At this stage, I was simply interested in testing whether rclone copy really ignores identical files; whether pcloud itself was playing up or what.. (I thought maybe people would have experience with this).

Transferring a different/smaller folder (and without the process dying) I got the same sizes, so I'm guessing it's not pcloud, although I'm still mesmerised by the fact that I can't seem to find any duplicates in the 63Gb folder copied from the 44 Gb one.. In fact, there are a couple of missing folders...

I didn't know about the --dry-run flag, how would it differ from me just copying to a temp destination and deleting if something doesn't seem right (which essentially what I'm doing)? Does it take much less time?

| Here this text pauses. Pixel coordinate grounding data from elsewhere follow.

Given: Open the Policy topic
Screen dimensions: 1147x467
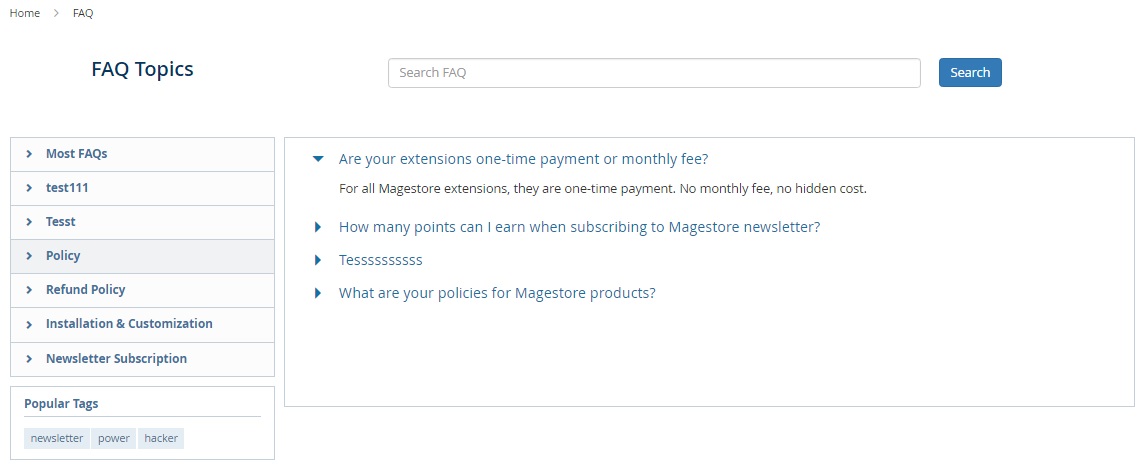Looking at the screenshot, I should (63, 256).
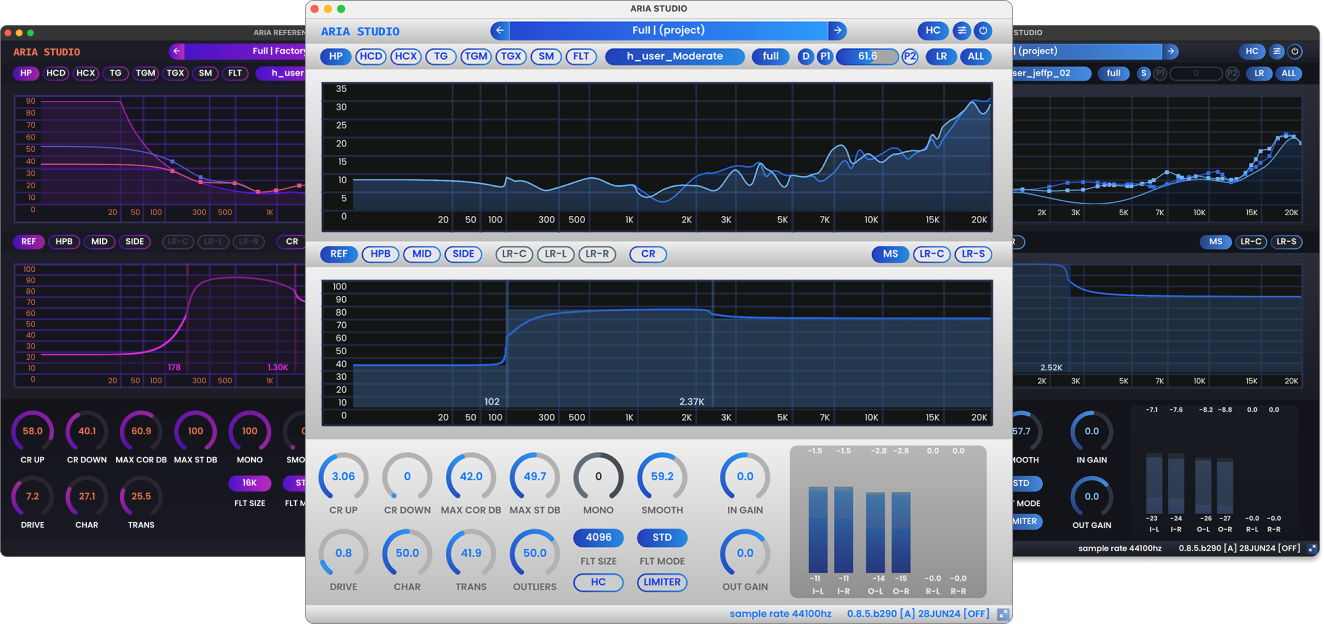The height and width of the screenshot is (624, 1324).
Task: Toggle the HC button below FLT SIZE
Action: (598, 582)
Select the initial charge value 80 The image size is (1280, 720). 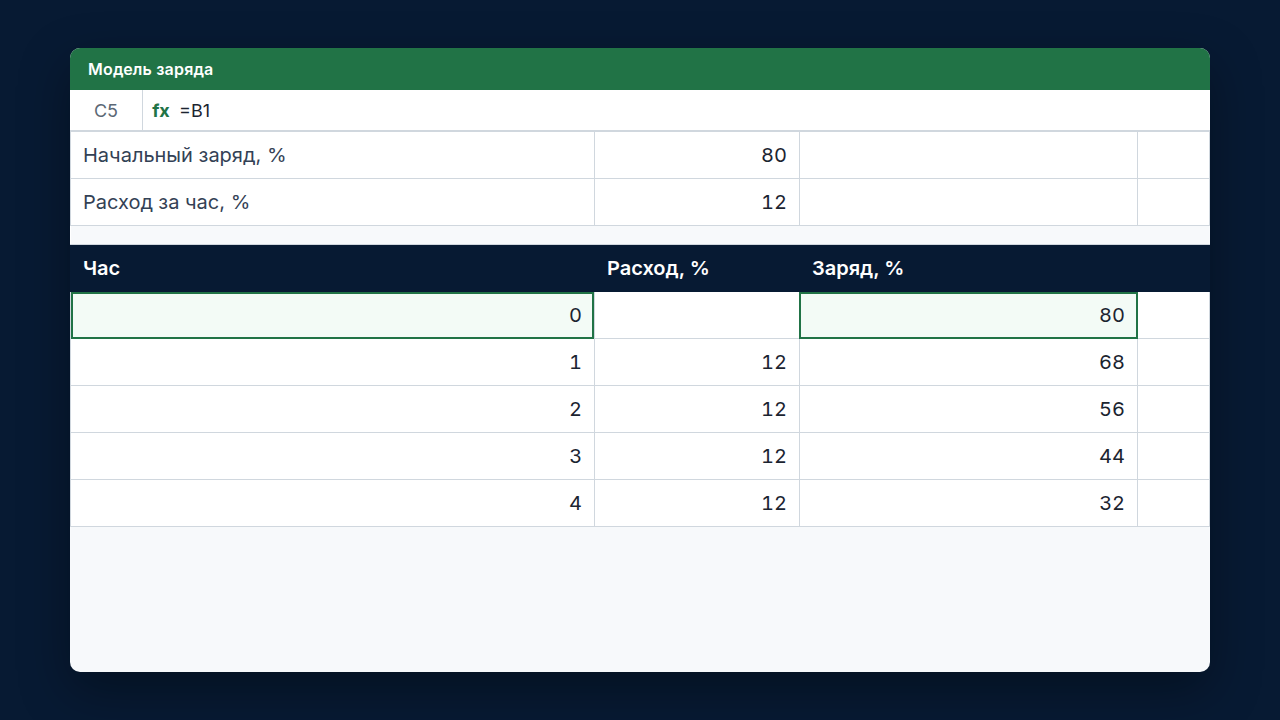click(697, 155)
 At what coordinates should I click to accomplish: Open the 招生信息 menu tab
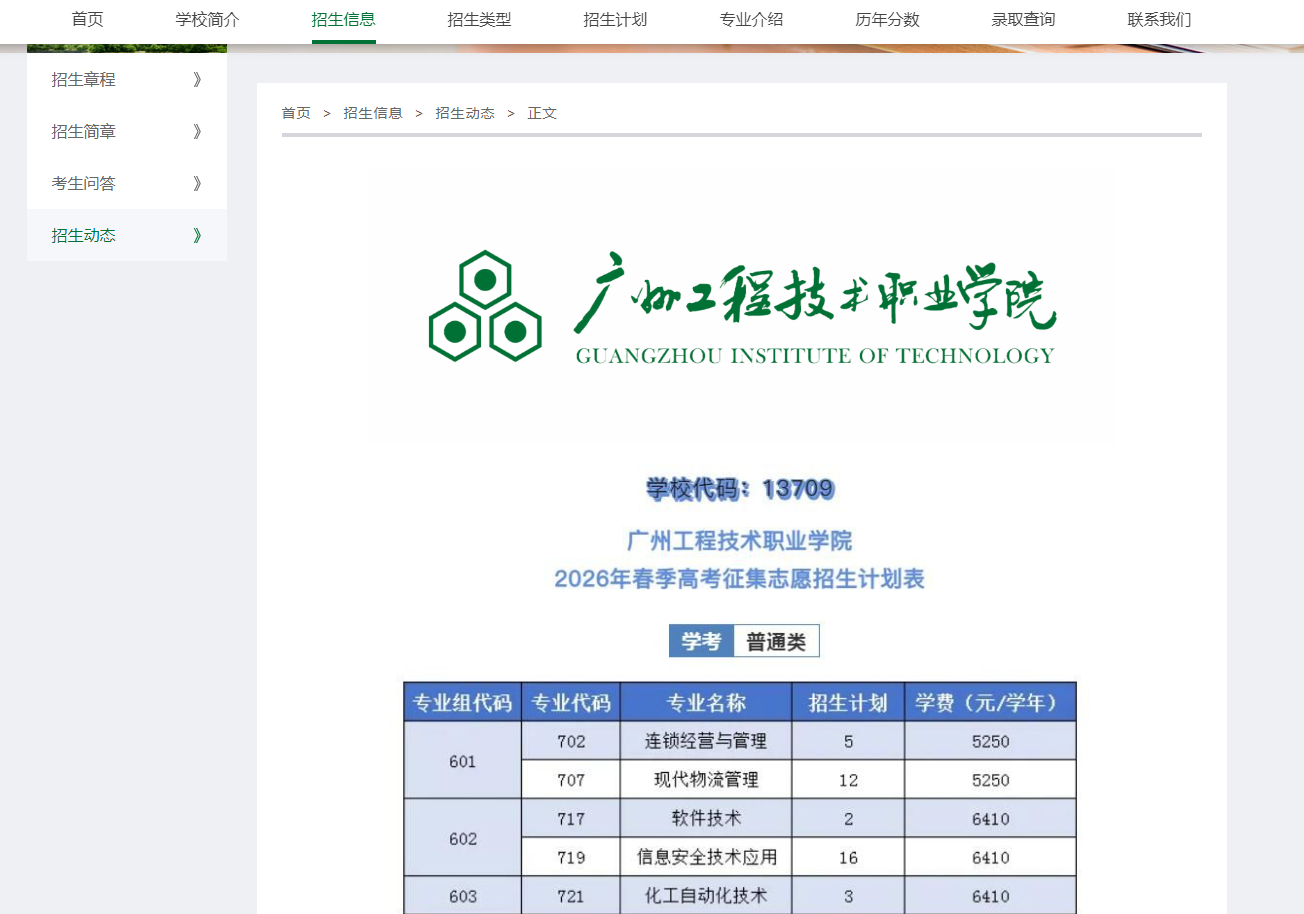(x=343, y=19)
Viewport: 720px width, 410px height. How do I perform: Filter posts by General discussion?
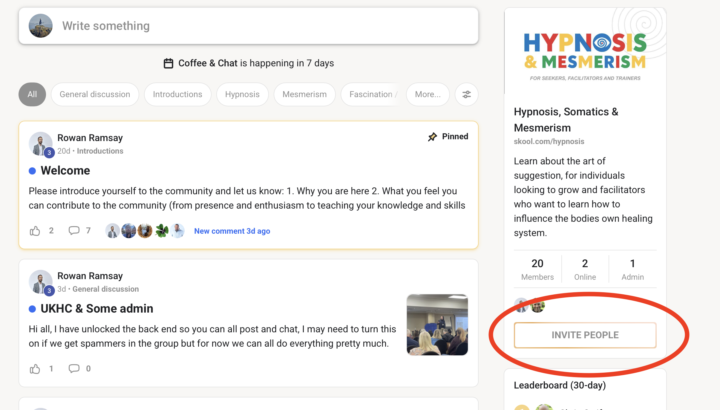click(95, 94)
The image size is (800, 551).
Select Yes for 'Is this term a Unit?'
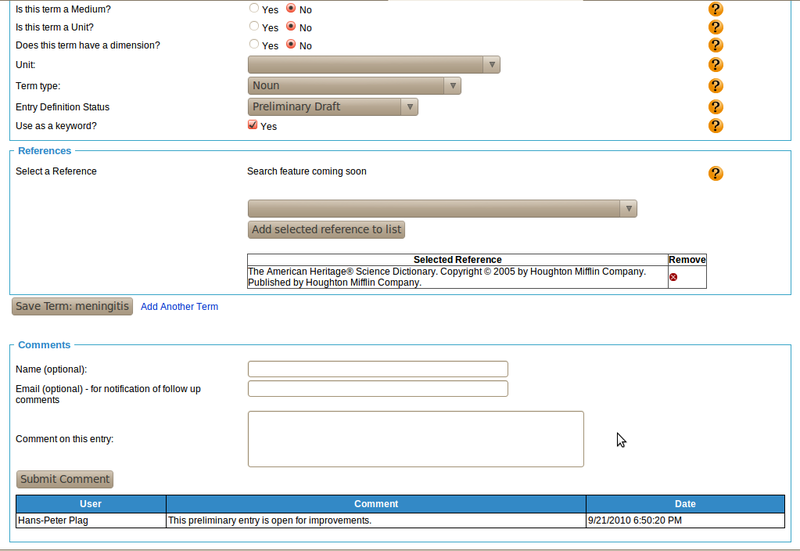click(254, 27)
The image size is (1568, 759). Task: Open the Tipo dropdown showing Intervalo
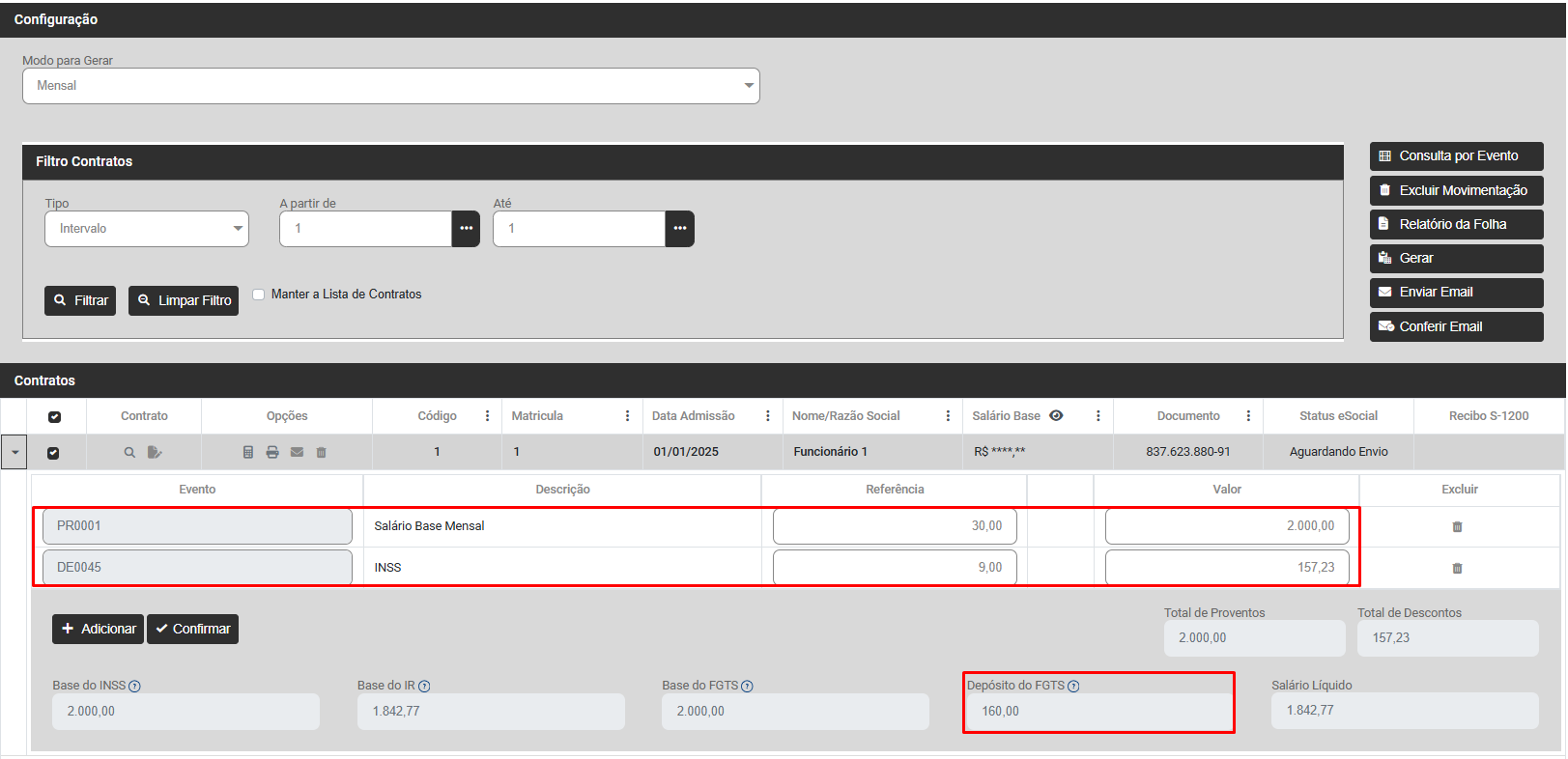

Sorry I'm new to the world of large cross-cloud-service file transfers, so I have a lot of questions...xD

--dry-run is a good flag to know about, but if you are using a temp dest folder, that is good.

maybe pcloud does versioning, and that is what the extra folder size is about.
rclone sync with --dry-run will let you know the differences between the source and dest.

there is a beta of rclone that creates a file with a list of files that are missing on the source and missing on the dest but i cannot find it.

I've had reports that pcloud can create duplicate files which is unexpected (and possibly a bug at pcloud).

So can you try rclone dedupe --dry-run remote: and see if it finds any duplicates?